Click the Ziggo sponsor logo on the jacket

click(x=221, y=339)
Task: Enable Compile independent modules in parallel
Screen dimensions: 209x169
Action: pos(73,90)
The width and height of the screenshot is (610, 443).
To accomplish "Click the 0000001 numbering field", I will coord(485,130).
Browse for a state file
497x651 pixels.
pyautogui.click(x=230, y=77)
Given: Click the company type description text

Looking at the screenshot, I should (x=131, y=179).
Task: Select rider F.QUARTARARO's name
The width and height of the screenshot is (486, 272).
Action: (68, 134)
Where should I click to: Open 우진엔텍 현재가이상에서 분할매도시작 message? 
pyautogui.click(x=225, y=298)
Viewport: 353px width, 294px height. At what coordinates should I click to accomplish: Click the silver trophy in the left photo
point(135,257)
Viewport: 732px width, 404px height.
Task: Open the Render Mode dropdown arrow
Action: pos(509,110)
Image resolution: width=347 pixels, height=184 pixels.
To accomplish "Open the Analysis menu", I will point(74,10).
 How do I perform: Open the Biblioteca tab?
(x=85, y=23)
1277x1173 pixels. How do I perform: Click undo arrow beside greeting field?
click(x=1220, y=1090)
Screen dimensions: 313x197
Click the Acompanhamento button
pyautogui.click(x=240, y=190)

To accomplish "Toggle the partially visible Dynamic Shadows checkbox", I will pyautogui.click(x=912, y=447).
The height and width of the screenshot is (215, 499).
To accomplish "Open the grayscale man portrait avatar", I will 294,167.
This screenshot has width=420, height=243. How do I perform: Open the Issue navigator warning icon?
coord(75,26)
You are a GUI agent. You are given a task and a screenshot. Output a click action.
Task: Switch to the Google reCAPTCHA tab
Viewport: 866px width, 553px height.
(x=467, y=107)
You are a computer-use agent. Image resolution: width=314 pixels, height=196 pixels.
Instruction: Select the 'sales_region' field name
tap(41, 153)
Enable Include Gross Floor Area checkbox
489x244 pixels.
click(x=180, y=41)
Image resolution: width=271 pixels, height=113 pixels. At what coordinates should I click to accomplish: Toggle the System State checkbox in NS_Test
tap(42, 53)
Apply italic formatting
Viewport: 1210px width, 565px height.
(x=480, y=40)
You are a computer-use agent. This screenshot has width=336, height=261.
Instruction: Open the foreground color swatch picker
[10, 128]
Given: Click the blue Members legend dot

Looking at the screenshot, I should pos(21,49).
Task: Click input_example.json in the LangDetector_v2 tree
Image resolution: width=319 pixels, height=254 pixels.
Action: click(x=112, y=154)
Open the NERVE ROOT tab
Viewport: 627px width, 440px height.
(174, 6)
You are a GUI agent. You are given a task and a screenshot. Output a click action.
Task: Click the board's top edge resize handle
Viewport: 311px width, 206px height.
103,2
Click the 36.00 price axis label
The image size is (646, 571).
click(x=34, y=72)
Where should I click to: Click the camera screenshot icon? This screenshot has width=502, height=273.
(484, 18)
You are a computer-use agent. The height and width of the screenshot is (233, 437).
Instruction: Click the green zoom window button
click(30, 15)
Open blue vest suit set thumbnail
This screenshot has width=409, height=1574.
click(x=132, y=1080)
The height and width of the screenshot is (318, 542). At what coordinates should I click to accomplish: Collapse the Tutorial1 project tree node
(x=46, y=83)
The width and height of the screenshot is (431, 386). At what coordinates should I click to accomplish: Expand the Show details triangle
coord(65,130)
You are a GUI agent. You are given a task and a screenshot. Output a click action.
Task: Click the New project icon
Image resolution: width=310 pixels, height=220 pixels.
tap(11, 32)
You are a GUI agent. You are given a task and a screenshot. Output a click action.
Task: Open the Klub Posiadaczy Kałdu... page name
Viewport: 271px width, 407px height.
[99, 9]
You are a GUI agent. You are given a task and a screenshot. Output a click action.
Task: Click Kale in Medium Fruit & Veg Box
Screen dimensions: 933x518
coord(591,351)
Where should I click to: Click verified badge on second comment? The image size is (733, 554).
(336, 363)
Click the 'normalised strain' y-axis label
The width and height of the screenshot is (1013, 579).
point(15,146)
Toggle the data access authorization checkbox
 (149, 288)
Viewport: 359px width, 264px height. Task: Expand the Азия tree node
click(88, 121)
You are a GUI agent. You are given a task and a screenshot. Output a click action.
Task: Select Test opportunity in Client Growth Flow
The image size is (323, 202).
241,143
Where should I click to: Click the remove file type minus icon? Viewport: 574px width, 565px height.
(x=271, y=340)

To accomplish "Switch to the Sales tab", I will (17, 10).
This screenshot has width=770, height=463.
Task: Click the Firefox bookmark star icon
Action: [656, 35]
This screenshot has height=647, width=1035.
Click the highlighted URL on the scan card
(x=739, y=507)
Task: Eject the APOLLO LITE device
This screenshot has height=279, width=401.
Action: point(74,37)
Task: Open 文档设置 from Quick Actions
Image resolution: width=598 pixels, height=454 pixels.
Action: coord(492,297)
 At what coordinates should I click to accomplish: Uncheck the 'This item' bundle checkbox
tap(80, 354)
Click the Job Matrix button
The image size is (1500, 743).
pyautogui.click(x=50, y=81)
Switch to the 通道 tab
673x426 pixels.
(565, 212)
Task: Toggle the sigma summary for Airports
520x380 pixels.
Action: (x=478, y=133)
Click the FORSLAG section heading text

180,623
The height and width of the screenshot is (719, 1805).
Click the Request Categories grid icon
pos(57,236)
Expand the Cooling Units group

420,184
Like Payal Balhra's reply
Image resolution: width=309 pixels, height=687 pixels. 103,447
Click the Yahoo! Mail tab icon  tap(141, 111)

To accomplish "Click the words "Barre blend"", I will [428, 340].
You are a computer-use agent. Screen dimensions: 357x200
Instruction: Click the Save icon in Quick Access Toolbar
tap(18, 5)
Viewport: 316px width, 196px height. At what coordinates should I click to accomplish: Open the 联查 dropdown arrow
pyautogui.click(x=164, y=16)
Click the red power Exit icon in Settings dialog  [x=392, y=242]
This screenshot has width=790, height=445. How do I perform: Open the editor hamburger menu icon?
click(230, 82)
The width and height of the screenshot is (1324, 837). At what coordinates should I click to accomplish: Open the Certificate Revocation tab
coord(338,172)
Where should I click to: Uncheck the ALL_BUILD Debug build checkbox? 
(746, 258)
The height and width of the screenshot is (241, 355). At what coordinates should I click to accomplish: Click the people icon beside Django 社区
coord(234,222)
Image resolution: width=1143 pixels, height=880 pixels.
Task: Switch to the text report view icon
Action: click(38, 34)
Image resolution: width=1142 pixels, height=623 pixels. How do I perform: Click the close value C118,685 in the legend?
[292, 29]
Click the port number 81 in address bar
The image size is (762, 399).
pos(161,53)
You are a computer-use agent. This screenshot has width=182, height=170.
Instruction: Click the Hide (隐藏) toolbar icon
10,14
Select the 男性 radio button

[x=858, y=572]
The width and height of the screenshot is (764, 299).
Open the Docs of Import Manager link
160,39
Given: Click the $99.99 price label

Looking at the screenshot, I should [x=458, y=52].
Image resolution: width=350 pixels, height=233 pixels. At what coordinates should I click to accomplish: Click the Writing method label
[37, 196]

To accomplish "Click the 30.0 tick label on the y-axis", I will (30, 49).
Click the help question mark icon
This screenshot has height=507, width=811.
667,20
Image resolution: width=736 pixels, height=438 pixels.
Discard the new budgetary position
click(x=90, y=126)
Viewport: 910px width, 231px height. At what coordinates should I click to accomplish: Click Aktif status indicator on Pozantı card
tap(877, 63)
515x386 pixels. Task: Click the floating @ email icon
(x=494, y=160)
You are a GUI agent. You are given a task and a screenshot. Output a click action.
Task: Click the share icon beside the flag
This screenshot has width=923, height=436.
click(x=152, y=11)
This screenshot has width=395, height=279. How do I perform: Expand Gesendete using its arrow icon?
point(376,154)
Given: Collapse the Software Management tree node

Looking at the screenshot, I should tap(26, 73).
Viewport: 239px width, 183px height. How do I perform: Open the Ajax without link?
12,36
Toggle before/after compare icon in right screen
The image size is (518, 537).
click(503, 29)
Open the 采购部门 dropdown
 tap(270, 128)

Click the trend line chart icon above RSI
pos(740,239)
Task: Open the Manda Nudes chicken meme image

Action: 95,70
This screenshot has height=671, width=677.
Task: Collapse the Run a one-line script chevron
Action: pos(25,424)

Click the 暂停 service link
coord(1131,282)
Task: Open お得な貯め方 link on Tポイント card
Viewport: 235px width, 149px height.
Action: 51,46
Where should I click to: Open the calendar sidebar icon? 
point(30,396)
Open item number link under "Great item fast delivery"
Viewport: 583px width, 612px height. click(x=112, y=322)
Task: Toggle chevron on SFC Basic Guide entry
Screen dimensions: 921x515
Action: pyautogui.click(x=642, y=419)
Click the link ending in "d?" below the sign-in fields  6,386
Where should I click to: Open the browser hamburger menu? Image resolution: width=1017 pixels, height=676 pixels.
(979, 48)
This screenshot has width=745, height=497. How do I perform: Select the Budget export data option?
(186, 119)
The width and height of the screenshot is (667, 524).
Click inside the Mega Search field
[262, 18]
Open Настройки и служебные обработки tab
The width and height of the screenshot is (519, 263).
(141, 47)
--------
WORK INSTRUCTION: Go through the listing above, and whenever a line holds the word "computer", copy it.

EXERCISE RESPONSE:
You are a computer-use agent. Image resolution: width=314 pixels, height=196 pixels.
You are a computer-use agent. This screenshot has width=336, height=261.
You are a computer-use agent. The height and width of the screenshot is (233, 437).
You are a computer-use agent. Screen dimensions: 357x200
You are a computer-use agent. This screenshot has width=182, height=170.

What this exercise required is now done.